Nach den Feststellungen der Versorgungsanalyse habe der Kläger in den Quartalen IV/19 und I/20 lediglich drei bzw. zehn Fälle abgerechnet, in den Quartalen II und III/20 jeweils einen und ab dem Quartal IV/20 bis zum Quartal II/21 keinen einzigen Fall; damit habe er von Anfang an seinen halben Versorgungsauftrag nicht ausgefüllt. Zudem sei insbesondere nicht erkennbar, dass der Kläger allmählich überhaupt eine Praxis aufgebaut hätte, worauf bereits  die geringen Honorarumsätze und Fallzahlen hinwiesen. Unerheblich sei in diesem Zusammenhang zudem, ob der Kläger nie beabsichtigt habe, den hälftigen Versorgungsauftrag tatsächlich auszufüllen, oder lediglich äußere Umstände wie die Coronakrise einen Praxisaufbau verhindert haben. Weiterhin habe der Kläger zwischenzeitlich seine Praxistätigkeit offensichtlich auch ganz eingestellt.

Ganz grundsätzlich stellte das befasste Gericht fest, dass von einer Ausübung der Tätigkeit nicht mehr ausgegangen werden könne, wenn ein Arzt nicht mehr den Willen zur kontinuierlichen Teilnahme an der Versorgung habe. Eine solche zeige sich aber nach der sozialgerichtlichen Rechtsprechung dadurch, dass ein Vertragsarzt die ihm obliegenden Hauptpflichten wie Behandlung der Versicherten, Abhalten und Anbieten von Sprechstunden sowie Bestellung eines Vertreters bei Abwesenheit über eine Woche erfülle. Dagegen fehle es an einem Willen zur kontinuierlichen Teilnahme an der Versorgung, wenn ein Vertragsarzt über mehrere Quartale hinweg nur noch sporadisch Abrechnungen zu wenigen Behandlungsfällen einreiche und von ihm nicht dargelegt werde, wie er zukünftig die vertragsärztliche Tätigkeit kontinuierlich ausüben will.

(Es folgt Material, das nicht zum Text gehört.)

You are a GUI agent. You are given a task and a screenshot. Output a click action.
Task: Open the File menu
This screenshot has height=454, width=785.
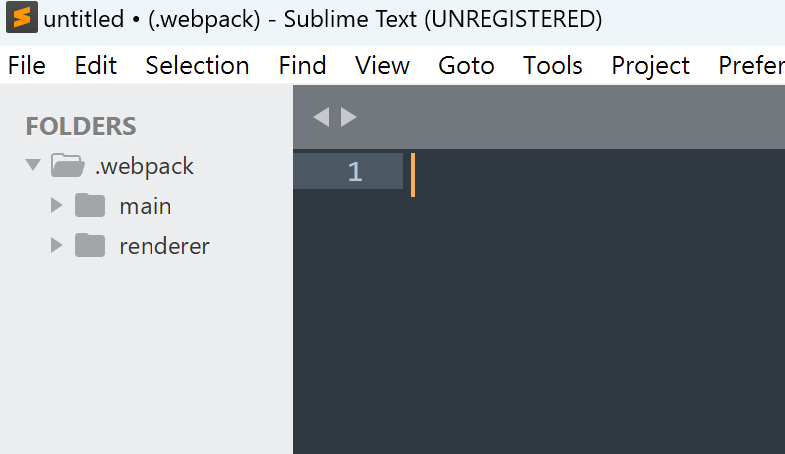click(x=27, y=66)
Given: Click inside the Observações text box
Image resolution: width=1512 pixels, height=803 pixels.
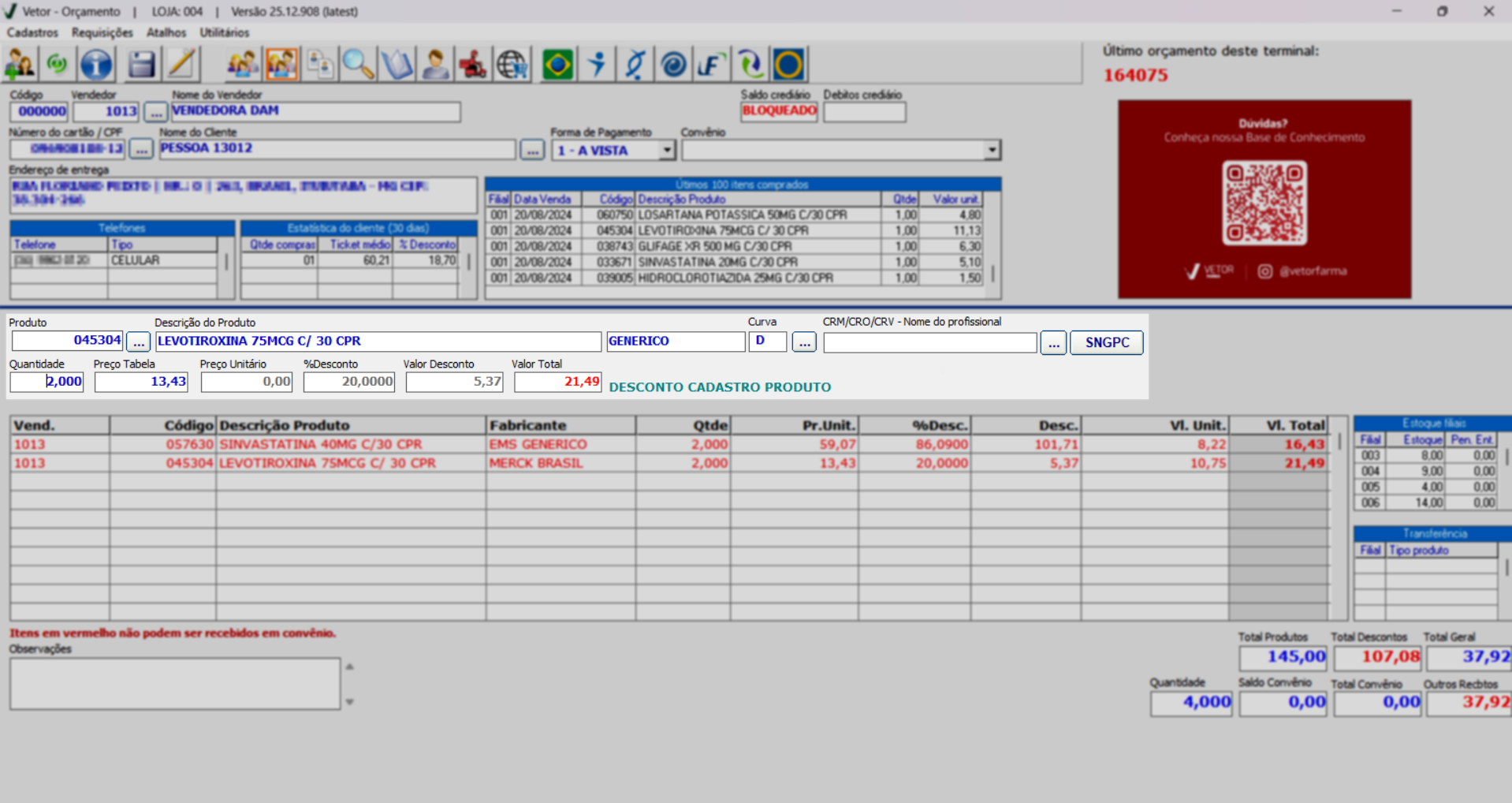Looking at the screenshot, I should click(175, 684).
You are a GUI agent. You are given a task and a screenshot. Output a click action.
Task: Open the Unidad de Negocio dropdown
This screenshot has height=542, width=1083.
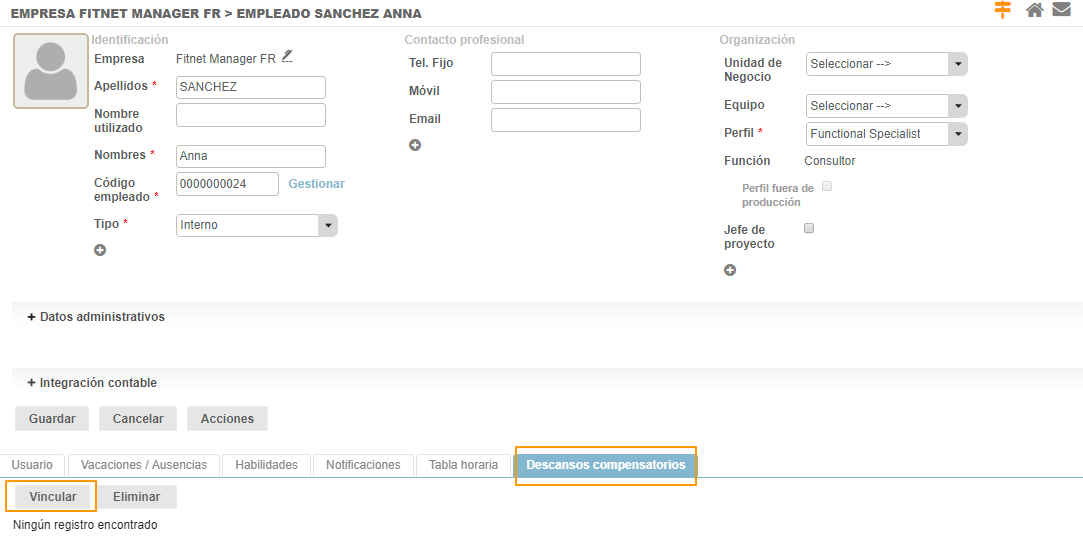click(x=886, y=64)
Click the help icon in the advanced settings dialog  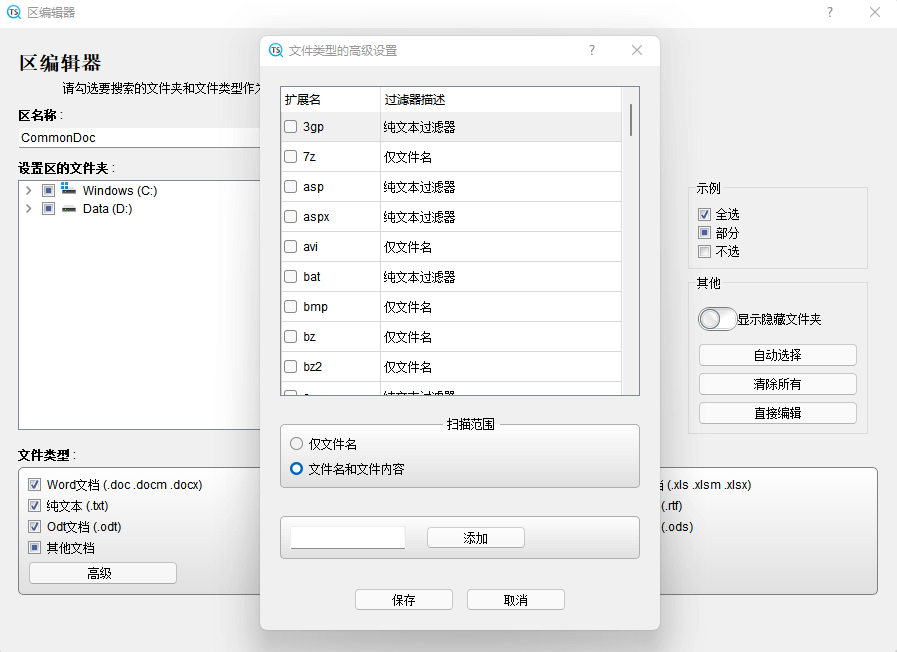pyautogui.click(x=591, y=50)
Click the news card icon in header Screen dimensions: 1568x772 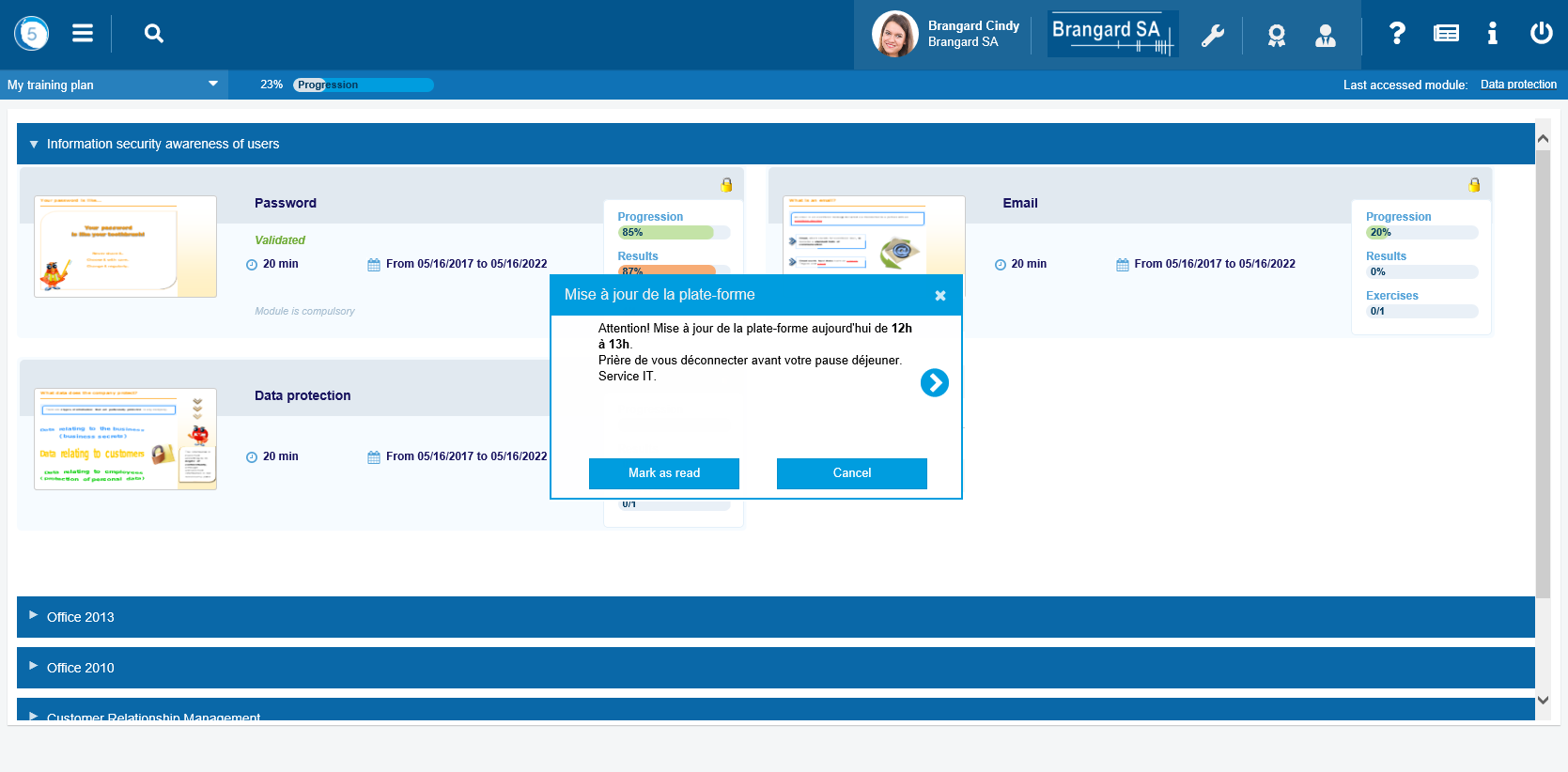pyautogui.click(x=1446, y=34)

Angesichts der Praxisaufgabe komme hier auch nicht eine Anordnung des Ruhens der Zulassung als milderes Mittel in Betracht. Schließlich sei kein Wille des Klägers erkennbar, in den nächsten zwei Jahren seine vertragsärztliche Tätigkeit wiederaufzunehmen.

Fazit

Das SG Marburg hat sehr deutlich ausgeführt, dass zur Teilnahme an der vertragsärztlichen Versorgung neben der Erfüllung der erforderlichen Sprechstundenzahl für gesetzlich Versicherte auch ein offensichtlicher Versorgungswille vonnöten ist. Auch wenn der Ausgangsfall hier einen anderen Hintergrund hat ist festzuhalten: Kommt ein Vertragsarzt dem nicht nachkommt, geht er seiner KV-Zulassung und damit seiner Teilnahme am GKV-System verlustig.